TRECHO DA FONTE:
*****
Outro ponto de grande relevância na construção de uma crescente economia cultural no Brasil foi a rápida expansão da indústria cinematográfica brasileira. Nos anos 70 o número de salas de cinema no país era ínfimo. “No período da ditadura diversas salas foram fechadas ou mesmo desativadas. (...) A partir de 2000 com o advento da Lei do Audiovisual houve uma retomada na produção de filmes de longa metragem.” (OLIVEIRA, 2007, p. 03) De acordo com a pesquisa realizada por Oliveira, em 1995, os investimentos deste setor não passavam dos 5 milhões de reais ao ano. Já em 2003, três anos após o advento da Lei do Audiovisual, o investimento anual em cinema já ultrapassava os 70 milhões de reais.
Inspirado por programas desenvolvidos em outros países, José Sarney criou em 1972 um projeto de lei, aprovado apenas em 1986 como a lei federal 7.505/86, que visava o incentivo de “conceder benefícios fiscais, na área do Imposto de Renda, a toda operação de caráter cultural ou artístico.” A Lei Sarney previa além do benefício a instituições sem fins lucrativos, também o incentivo a empresas produtoras de fins culturais e com fins lucrativos e para proponentes pessoa física (MACHADO NETO, 2004). O caráter democrático da lei instituída possibilitou a qualquer brasileiro nato desenvolver alguma forma de arte, apoiado com recursos financeiros geridos pelo Estado. Porém, em 1990, já na gestão de Fernando Collor de Melo, o Ministério da Economia pediu a revogação de diversas leis por suspeita de desvio de verbas, entre elas a Lei Sarney. O então presidente “não só cassou os incentivos fiscais, como também Fundos Públicos, deixando a classe cultural sem ter para onde correr” (OLIVIERI, 2006, p.83)
*****
DADOS:
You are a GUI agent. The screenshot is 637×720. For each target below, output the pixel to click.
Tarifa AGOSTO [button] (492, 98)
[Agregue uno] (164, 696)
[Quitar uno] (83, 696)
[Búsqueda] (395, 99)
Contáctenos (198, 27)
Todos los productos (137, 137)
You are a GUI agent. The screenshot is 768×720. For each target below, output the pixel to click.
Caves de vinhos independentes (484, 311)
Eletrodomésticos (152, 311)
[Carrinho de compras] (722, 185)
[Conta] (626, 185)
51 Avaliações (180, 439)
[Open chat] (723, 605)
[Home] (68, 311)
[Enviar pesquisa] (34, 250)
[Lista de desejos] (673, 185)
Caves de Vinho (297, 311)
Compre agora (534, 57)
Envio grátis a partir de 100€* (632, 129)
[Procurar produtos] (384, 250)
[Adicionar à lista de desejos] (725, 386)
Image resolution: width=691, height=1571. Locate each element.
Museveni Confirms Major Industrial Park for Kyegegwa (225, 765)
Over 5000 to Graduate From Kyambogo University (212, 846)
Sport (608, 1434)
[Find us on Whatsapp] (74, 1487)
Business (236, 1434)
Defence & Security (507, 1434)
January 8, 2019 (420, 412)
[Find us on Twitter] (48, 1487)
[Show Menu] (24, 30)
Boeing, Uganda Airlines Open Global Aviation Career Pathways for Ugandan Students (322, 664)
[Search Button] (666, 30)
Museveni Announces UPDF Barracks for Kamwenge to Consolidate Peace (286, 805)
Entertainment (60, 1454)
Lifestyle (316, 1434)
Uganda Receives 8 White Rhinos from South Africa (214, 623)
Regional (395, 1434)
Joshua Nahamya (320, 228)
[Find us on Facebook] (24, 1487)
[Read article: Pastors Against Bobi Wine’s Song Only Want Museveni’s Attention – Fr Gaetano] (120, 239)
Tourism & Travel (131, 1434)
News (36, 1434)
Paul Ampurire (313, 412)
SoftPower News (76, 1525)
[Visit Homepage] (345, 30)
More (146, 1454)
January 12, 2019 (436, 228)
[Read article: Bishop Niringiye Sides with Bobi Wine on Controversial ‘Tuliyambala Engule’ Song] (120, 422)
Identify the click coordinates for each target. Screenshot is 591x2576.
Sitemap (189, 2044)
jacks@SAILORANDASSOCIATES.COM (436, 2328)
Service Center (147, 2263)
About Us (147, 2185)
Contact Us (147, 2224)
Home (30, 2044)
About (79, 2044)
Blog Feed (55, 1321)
*****
INSTRUÇÕES DE TRABALHO:
1 – Responda com base no trecho sobre a economia cultural no Brasil.
(a) Em 2003, quanto já ultrapassava o investimento anual em cinema?
(b) Em que ano o projeto de lei de José Sarney foi aprovado, e com que número de lei federal?
(c) Que ministério pediu a revogação da Lei Sarney em 1990?
2 – Escreva a continuação do trecho sobre os incentivos à cultura no Brasil, começando logo após a última frase apresentada.
Os dados constituem um material à parte e não têm relação com o trecho.

AS RESPOSTAS:
1 –
(a) O investimento anual em cinema já ultrapassava os 70 milhões de reais.
(b) O projeto foi aprovado em 1986 como a lei federal 7.505/86.
(c) Foi o Ministério da Economia.

2 –
A Lei Sarney foi substituída em 1991 pela Lei 8.313/91, conhecida como Lei Rouanet ou Lei de incentivo federal à cultura. Desde então muito aconteceu na esfera cultural brasileira.
O grau de dificuldade dessas mudanças (socioculturais) pode ser medido pelos acertos e erros que as primeiras leis de incentivo promoveram, como falta de clareza em seus objetivos; parca fiscalização dos processos e falta de controle dos resultados; identificação dessas iniciativas com área de marketing das empresas, despreparo dos segmentos mais necessitados para os processos de captação de recursos e falta de informação a respeito de empresas e organizações sociais interessadas nessa parceria. (COSTA, 2006, p.10).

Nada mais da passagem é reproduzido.